Невольно вздрагиваю, увидев, как из-за ближайших к станции домов медленно выползают уже знакомые приземистые фашистские танки. В разгар знойного июльского дня мне становится вдруг холодно. Однако острое беспокойство о том, как поведут себя бойцы, вытесняет из сердца притаившийся в нем страх. "Успел ли Охрименко доставить во взводы гранаты и бутылки с бензином? Только бы не вспыхнула паника!" Эти мысли заставляют меня тревожно всматриваться в боевые порядки взводов. Деловая суета бойцов — они стремительно рассредоточиваются в поисках надежных укрытий, углубляют окопы — постепенно успокаивает, хотя положение батальона становится отчаянным: поддерживающие нас орудия ведут огонь с закрытых позиций, и, естественно, им нужно время для уточнения данных. В этот момент в мой окоп, будто с неба, сваливается запыхавшийся Охрименко.
— Усе в порядке, товарищ командир! — хрипит он, протягивая мне две бутылки с бензином и связку гранат. — Двадцать склянок и восемь связок раздал по взводам. Пусть только сунутся, едят их мухи!
Гора свалилась с плеч: теперь нас голыми руками не возьмешь! С любовью смотрю на распаренное лицо старшины. Хочется обнять его, но я нарочито сердито говорю:
— Непорядок, Николай Федорович, с голодухи скоро ноги протянем! Когда обедом кормить будете?
Охрименко, воспринимавший все мои слова всерьез, без улыбки отвечает:
— Усе готово, товарищ командир. Суп хлопцы заховали близенько. Як ликвидуем танки, можно и поснедать.
А вокруг танков уже вскипают разрывы: видимо, артиллерийские наблюдатели корректируют огонь орудий. Машины идут зигзагами, что замедляет их ход. Однако расстояние, разделяющее нас, все-таки заметно сокращается. За танками мелькает пехота. Приказываю по цепи:
— Прицельным огнем отсечь пехоту от танков!
Треск винтовочных выстрелов и автоматных очередей усиливается. "Почему молчит станковый пулемет?" Смотрю на пулеметчиков, укрывшихся за стальным щитком "максима", и ничего не могу понять: над щитком то появляется, то исчезает голова, а пулемет по-прежнему не работает.
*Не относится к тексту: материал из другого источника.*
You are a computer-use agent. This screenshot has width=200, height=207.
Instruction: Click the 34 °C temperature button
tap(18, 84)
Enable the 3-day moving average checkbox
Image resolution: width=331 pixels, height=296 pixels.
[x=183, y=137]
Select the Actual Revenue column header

Не выдержав, стремительно бросаюсь к пулемету и вижу: Улыбин лежит с окровавленной головой, а его помощник Стенин, грузный и медлительный тридцатилетний мужчина, засовывая в патронник длинный грязный палец, чертыхаясь, пытается толстым ногтем зацепить и извлечь из патронника оторвавшийся конец гильзы.
— Почему не извлекателем?! — кричу я, падая рядом и оттесняя растерявшегося пулеметчика.
— Нетути его, потеряли.
"Спокойно, спокойно", — твержу я себе, подавляя рвущийся из горла крик, и лихорадочно вспоминаю, как поступить. Вспомнил! С силой загоняю патрон в патронник и резким рывком отвожу назад замок. Облегченно вздыхаю: обломок гильзы накрепко засел на верхнем конце патрона. Протягиваю ленту и, дав пристрельную очередь, передаю рукоятки Степину. Тот, сплюнув погасшую самокрутку, сильными лапищами стискивает их и, бурча под нос: "Ну, мы счас им, гадюкам, покажем", нажимает на гашетку. Длинная пулеметная очередь заставляет вражескую пехоту залечь.
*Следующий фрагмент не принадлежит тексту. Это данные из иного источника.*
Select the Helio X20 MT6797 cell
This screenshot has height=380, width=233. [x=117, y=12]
Переключаю внимание на танки. Их шесть. Три идут на позиции роты. Перебегаю в свой окоп. Калинин и Валежников прислали связных с донесением, что их бойцы готовы к встрече с танками. Встревожен отсутствием вестей из третьего взвода. Наконец возвращается запыхавшийся Сусик и докладывает:
— Политрук в третьем взводе. Там все в порядке.